### Information provided ###

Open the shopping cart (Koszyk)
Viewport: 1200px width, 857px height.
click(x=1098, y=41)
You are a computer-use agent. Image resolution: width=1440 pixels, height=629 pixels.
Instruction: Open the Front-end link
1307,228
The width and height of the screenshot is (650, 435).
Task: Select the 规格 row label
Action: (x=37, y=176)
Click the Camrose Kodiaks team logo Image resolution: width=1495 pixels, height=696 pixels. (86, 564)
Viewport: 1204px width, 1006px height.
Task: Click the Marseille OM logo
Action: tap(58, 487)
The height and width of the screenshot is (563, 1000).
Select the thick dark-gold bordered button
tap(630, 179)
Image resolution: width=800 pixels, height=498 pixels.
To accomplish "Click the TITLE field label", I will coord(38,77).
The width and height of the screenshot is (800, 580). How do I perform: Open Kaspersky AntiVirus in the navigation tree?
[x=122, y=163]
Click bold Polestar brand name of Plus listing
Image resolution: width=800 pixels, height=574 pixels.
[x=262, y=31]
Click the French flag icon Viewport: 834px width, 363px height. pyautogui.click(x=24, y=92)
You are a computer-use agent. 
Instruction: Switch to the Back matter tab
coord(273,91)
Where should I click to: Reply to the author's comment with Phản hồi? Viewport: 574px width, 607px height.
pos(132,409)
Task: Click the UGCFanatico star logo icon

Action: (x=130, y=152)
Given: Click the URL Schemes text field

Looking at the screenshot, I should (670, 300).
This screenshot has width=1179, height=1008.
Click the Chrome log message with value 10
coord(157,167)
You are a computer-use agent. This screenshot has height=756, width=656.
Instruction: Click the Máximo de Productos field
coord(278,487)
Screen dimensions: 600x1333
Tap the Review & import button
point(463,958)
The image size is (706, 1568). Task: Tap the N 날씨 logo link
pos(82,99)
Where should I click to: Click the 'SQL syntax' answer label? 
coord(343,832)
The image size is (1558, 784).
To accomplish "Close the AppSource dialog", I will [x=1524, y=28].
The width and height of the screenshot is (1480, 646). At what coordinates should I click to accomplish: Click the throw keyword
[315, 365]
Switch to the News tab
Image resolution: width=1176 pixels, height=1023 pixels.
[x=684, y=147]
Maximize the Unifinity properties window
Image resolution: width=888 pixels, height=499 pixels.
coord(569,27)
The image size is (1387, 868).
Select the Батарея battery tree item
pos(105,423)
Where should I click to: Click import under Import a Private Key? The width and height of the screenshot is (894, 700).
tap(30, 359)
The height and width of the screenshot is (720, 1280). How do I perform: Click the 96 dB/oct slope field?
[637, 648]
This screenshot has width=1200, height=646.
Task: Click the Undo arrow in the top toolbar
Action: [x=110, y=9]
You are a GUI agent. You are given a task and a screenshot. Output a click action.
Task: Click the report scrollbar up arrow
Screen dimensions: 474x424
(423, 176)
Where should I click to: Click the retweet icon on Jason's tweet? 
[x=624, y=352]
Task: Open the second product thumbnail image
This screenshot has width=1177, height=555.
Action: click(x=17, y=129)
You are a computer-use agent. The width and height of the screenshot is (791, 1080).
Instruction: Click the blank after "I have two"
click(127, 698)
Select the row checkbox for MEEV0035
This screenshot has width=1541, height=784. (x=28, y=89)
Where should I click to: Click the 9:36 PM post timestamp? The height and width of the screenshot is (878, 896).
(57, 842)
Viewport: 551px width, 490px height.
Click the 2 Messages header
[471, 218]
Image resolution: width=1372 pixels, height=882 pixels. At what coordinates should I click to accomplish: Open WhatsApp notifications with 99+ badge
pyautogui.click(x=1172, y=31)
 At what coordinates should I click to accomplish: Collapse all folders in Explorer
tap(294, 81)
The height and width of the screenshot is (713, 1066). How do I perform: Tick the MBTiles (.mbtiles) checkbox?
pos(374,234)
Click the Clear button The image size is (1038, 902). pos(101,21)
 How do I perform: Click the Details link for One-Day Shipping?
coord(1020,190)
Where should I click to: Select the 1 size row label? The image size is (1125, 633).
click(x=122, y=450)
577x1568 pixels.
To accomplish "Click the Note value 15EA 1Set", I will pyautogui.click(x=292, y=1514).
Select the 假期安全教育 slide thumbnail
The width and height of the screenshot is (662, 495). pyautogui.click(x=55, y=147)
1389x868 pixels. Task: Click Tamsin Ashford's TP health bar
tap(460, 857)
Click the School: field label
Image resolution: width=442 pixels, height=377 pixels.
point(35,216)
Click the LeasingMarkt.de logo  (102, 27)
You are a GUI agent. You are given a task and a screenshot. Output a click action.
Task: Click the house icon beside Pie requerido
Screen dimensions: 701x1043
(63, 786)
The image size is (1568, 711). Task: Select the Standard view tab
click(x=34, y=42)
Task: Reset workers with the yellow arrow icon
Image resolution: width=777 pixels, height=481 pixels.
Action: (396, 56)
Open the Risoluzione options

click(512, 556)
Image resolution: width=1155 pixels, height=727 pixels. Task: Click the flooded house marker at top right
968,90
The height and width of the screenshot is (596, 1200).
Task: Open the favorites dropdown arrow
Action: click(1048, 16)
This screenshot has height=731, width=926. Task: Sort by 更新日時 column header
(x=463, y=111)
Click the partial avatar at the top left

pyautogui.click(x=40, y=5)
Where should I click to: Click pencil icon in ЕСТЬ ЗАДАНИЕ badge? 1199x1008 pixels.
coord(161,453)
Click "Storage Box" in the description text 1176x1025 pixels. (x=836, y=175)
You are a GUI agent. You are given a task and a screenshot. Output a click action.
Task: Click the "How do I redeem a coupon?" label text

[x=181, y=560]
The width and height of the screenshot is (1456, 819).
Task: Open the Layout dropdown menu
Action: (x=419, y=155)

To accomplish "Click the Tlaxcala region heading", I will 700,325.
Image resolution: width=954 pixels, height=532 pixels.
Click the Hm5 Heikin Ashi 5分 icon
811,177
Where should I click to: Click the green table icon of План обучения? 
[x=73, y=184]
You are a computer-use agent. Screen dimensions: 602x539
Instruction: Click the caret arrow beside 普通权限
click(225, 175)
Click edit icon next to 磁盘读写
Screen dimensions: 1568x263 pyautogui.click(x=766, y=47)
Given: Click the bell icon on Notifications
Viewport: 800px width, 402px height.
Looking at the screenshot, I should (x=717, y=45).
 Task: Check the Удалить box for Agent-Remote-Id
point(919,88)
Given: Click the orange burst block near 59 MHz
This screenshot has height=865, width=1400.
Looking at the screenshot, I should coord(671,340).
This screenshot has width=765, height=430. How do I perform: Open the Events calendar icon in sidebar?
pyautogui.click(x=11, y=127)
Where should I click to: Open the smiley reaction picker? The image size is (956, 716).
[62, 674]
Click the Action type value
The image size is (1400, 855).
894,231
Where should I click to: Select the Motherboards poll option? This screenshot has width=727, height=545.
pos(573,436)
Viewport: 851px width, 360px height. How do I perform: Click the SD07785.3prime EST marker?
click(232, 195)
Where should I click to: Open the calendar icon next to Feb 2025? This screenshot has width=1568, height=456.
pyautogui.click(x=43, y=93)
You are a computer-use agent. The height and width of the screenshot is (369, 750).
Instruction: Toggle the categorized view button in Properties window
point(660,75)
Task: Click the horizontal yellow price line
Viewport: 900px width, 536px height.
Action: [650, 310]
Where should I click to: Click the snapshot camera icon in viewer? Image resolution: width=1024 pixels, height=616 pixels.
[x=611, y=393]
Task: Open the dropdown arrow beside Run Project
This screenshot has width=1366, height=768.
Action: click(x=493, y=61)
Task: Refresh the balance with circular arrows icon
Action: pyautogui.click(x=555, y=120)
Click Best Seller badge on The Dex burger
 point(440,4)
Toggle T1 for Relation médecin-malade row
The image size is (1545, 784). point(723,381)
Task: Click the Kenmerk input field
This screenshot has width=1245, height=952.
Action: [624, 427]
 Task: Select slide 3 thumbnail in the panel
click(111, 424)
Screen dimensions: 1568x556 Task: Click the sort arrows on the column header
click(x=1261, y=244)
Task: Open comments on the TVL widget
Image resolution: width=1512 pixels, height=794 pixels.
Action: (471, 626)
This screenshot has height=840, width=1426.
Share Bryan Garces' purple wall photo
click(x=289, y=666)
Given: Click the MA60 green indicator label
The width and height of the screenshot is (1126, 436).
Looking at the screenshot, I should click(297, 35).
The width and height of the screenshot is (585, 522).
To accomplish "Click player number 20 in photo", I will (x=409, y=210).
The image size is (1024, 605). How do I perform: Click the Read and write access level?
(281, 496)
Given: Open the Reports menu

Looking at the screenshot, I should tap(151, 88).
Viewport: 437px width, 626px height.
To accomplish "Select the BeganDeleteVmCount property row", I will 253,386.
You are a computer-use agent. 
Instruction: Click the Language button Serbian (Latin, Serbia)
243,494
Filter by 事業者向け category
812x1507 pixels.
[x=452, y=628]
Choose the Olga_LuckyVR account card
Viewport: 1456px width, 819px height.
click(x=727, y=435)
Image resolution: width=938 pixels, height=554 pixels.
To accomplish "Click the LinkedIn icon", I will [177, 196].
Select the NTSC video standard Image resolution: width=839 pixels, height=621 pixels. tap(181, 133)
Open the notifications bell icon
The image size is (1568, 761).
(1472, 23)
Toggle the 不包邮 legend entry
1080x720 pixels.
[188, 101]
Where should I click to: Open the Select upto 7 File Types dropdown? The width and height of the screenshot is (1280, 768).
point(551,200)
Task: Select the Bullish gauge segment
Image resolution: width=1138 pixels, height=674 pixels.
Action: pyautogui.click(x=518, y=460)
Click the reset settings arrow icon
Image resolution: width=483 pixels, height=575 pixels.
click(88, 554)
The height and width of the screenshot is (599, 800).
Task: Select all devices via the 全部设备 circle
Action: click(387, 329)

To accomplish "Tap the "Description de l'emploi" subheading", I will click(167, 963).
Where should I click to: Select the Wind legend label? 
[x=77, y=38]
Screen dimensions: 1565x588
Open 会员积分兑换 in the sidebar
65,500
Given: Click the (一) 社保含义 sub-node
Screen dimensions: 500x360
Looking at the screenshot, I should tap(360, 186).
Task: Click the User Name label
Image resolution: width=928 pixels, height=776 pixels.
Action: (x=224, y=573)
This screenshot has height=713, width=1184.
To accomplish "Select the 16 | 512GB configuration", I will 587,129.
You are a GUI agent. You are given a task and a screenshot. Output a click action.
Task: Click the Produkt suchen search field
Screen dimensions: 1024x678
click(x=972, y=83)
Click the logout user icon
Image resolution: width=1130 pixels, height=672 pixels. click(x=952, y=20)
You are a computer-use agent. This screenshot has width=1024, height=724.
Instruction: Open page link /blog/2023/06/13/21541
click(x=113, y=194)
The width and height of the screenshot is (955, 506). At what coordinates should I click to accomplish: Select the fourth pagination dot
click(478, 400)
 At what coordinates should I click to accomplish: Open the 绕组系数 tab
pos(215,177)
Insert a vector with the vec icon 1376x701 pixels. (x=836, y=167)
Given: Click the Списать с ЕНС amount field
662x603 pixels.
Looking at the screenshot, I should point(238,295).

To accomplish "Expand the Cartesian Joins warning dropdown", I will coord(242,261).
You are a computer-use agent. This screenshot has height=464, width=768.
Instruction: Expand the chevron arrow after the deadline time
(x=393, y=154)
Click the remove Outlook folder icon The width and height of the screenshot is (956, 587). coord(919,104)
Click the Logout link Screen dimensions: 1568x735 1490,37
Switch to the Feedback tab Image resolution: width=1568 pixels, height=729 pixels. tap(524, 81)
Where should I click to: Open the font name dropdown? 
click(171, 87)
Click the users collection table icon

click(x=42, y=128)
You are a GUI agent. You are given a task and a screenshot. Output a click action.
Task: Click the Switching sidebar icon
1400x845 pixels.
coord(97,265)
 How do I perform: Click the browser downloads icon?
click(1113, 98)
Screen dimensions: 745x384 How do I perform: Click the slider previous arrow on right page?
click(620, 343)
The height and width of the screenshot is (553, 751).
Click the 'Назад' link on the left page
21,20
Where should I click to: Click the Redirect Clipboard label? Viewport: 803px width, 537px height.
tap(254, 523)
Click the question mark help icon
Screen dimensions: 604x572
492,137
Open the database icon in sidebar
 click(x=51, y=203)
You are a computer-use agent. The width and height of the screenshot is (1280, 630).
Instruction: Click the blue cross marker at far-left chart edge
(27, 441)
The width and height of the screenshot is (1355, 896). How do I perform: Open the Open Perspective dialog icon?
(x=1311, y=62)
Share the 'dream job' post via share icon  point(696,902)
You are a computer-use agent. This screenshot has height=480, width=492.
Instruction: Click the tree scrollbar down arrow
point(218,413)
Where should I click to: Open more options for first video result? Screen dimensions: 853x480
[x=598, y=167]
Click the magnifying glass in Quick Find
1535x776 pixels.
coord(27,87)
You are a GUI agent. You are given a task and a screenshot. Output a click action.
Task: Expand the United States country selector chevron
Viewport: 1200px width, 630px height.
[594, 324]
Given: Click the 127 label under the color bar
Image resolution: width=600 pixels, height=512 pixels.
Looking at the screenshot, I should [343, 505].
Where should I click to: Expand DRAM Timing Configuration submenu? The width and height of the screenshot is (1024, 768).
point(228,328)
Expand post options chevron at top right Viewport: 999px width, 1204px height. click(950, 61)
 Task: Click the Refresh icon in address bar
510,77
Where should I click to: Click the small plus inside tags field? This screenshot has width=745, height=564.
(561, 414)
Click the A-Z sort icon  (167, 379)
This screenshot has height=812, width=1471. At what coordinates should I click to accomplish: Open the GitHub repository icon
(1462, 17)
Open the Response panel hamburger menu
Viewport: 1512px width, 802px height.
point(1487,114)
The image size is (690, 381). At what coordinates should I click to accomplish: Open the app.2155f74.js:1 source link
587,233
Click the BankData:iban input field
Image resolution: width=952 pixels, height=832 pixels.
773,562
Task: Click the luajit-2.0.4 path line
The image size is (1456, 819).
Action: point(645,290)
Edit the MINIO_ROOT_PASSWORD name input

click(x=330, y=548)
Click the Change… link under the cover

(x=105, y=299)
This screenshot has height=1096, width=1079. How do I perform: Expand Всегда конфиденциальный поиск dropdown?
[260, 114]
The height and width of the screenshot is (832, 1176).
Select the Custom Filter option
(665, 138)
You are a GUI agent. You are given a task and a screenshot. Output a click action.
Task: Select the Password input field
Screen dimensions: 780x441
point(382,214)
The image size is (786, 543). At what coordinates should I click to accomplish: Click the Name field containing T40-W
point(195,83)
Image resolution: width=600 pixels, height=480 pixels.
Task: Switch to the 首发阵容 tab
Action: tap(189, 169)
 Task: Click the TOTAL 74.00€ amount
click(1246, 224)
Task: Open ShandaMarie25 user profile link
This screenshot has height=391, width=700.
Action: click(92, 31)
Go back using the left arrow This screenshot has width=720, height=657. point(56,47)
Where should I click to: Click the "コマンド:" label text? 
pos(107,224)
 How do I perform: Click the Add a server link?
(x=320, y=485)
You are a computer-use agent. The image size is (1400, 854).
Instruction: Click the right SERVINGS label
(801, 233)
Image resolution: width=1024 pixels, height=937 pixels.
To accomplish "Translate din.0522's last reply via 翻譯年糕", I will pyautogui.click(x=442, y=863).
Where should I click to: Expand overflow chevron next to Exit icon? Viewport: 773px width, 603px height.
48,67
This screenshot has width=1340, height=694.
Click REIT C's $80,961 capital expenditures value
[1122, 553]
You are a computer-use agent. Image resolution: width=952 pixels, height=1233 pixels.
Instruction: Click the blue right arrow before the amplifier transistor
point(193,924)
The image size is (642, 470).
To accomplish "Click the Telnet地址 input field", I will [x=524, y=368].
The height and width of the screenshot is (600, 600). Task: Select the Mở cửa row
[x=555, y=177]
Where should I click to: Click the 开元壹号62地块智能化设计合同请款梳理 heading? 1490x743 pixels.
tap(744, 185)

###

Task goal –
Once you find the line containing "Click bold Polestar", stop: reproduce exactly that line and every line of the data before it, and nothing else.

Response below –
Open the shopping cart (Koszyk)
Viewport: 1200px width, 857px height.
click(x=1098, y=41)
You are a computer-use agent. Image resolution: width=1440 pixels, height=629 pixels.
Instruction: Open the Front-end link
1307,228
The width and height of the screenshot is (650, 435).
Task: Select the 规格 row label
Action: (x=37, y=176)
Click the Camrose Kodiaks team logo Image resolution: width=1495 pixels, height=696 pixels. (86, 564)
Viewport: 1204px width, 1006px height.
Task: Click the Marseille OM logo
Action: tap(58, 487)
The height and width of the screenshot is (563, 1000).
Select the thick dark-gold bordered button
tap(630, 179)
Image resolution: width=800 pixels, height=498 pixels.
To accomplish "Click the TITLE field label", I will coord(38,77).
The width and height of the screenshot is (800, 580). How do I perform: Open Kaspersky AntiVirus in the navigation tree?
[x=122, y=163]
Click bold Polestar brand name of Plus listing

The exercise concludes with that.